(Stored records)
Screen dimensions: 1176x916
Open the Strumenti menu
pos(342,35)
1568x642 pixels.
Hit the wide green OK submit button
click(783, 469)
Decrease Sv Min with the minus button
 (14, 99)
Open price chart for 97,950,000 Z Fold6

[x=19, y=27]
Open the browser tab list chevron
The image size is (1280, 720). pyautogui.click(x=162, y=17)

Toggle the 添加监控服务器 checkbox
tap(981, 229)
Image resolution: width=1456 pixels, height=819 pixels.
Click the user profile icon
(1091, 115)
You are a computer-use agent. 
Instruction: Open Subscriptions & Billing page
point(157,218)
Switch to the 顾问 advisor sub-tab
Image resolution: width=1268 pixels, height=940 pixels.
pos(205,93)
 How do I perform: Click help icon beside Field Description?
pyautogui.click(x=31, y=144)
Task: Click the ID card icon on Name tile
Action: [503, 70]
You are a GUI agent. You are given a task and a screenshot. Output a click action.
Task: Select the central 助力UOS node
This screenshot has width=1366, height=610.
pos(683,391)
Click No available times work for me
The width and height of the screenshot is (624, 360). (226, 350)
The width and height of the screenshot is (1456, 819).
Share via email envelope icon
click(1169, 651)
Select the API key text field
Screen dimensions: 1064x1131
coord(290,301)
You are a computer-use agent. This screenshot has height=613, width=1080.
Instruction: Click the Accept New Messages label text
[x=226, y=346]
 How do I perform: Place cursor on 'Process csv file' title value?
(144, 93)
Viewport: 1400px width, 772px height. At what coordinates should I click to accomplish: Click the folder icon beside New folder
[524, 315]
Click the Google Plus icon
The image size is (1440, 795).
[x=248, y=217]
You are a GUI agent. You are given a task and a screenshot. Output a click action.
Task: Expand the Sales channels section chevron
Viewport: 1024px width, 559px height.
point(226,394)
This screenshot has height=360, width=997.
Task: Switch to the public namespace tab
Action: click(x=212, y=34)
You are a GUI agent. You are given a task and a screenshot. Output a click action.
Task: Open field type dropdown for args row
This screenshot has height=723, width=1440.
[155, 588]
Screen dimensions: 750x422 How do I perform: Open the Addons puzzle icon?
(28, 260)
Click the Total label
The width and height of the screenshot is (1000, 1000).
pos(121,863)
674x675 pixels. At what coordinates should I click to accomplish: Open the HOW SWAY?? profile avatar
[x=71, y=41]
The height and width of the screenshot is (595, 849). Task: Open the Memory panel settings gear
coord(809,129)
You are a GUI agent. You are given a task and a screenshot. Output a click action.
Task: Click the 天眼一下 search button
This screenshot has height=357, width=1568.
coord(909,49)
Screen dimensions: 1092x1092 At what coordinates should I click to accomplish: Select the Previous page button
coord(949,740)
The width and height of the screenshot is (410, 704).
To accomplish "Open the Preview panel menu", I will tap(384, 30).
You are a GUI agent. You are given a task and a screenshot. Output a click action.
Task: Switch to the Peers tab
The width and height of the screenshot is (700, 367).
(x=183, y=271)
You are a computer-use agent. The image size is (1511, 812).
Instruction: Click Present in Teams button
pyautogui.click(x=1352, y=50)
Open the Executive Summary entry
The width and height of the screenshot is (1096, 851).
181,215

Activity:
Each line from the one containing "The width and height of the screenshot is (1096, 851)." to the final line of the entries above must be returned exactly, and no other line may appear.

Answer to this task:
The width and height of the screenshot is (1096, 851).
181,215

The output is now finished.